◆ TESTO FORNITO:
◇ ◇ ◇ ◇ ◇ ◇ ◇

GUBBIO, 8 gennaio 2021 – Ultime serate eugubine illuminate dall’Albero di Natale più grande del mondo, che resta acceso fino a domenica 10 gennaio.
Quella del quarantesimo dalla fondazione dell’abete luminoso natalizio disegnato sul monte Ingino è stata un’edizione molto particolare dell’iniziativa messa in campo fin dal 1981 da un nutrito gruppo di volontari. Anche se le festività di fine 2020 e inizio anno nuovo sono state vissute con molte restrizioni a causa dell’emergenza coronavirus, l’Albero di Gubbio è riuscito ancora una volta nei suoi intenti: fare il “giro del mondo” portando un messaggio di incoraggiamento, speranza, fratellanza e calore umano. Con le tante limitazioni agli spostamenti delle persone, non sono molti i turisti e i visitatori che quest’anno hanno raggiunto la città di Gubbio. Ma, nonostante questo, l’Albero di Natale più grande del mondo ha raggiunto ogni angolo del pianeta grazie ai media tradizionali e ai nuovi media digitali.

◇ ◇ ◇ ◇ ◇ ◇ ◇

◆ INFORMAZIONI FORNITE:
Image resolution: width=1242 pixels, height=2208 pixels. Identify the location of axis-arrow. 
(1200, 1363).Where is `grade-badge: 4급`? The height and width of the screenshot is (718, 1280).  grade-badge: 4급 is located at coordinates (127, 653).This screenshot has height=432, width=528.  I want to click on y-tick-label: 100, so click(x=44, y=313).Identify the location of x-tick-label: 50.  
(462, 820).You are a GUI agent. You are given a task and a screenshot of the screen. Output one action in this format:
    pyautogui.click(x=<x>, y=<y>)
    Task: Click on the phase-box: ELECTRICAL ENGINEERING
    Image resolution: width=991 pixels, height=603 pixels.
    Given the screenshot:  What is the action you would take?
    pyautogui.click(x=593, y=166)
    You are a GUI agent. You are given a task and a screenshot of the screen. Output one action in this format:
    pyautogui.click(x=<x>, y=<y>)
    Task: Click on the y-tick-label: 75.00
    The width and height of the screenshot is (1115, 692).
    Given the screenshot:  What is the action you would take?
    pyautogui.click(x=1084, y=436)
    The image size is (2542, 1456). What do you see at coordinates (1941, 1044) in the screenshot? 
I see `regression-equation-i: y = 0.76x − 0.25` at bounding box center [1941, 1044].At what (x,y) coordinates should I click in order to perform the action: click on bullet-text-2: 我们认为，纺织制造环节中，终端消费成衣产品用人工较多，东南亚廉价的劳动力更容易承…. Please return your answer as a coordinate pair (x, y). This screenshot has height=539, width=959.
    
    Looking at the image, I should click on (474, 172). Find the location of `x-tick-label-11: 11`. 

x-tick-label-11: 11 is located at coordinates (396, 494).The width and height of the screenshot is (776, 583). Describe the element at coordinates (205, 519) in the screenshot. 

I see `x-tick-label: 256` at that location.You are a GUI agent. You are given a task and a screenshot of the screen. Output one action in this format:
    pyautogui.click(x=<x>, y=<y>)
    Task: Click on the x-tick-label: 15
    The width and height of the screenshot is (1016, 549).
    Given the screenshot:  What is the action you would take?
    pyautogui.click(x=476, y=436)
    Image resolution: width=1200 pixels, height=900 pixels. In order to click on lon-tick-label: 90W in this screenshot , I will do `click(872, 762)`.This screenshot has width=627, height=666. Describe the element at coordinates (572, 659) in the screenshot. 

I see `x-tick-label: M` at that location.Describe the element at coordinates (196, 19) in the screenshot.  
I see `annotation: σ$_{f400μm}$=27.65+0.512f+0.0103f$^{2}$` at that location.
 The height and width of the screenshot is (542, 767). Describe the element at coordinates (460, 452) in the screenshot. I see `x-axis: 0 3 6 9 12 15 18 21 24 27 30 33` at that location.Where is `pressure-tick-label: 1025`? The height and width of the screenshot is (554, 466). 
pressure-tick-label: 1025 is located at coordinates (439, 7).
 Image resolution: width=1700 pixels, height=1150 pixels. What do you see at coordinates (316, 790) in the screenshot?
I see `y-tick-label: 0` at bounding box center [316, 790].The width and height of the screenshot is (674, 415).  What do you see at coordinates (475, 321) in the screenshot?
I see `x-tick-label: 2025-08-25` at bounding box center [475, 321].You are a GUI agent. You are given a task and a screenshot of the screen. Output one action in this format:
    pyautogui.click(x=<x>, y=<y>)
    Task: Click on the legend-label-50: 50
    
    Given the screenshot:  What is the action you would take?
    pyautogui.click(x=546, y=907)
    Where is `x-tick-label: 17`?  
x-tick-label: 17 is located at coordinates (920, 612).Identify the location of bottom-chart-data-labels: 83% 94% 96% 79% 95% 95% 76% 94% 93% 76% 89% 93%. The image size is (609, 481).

◇ ◇ ◇ ◇ ◇ ◇ ◇

Nel testo sull'Albero di Natale di Gubbio, fino a quale giorno resta acceso l'albero sul monte Ingino? Il materiale proviene da un'altra fonte.

◆ RISPOSTA SCRITTA: Fino a domenica 10 gennaio.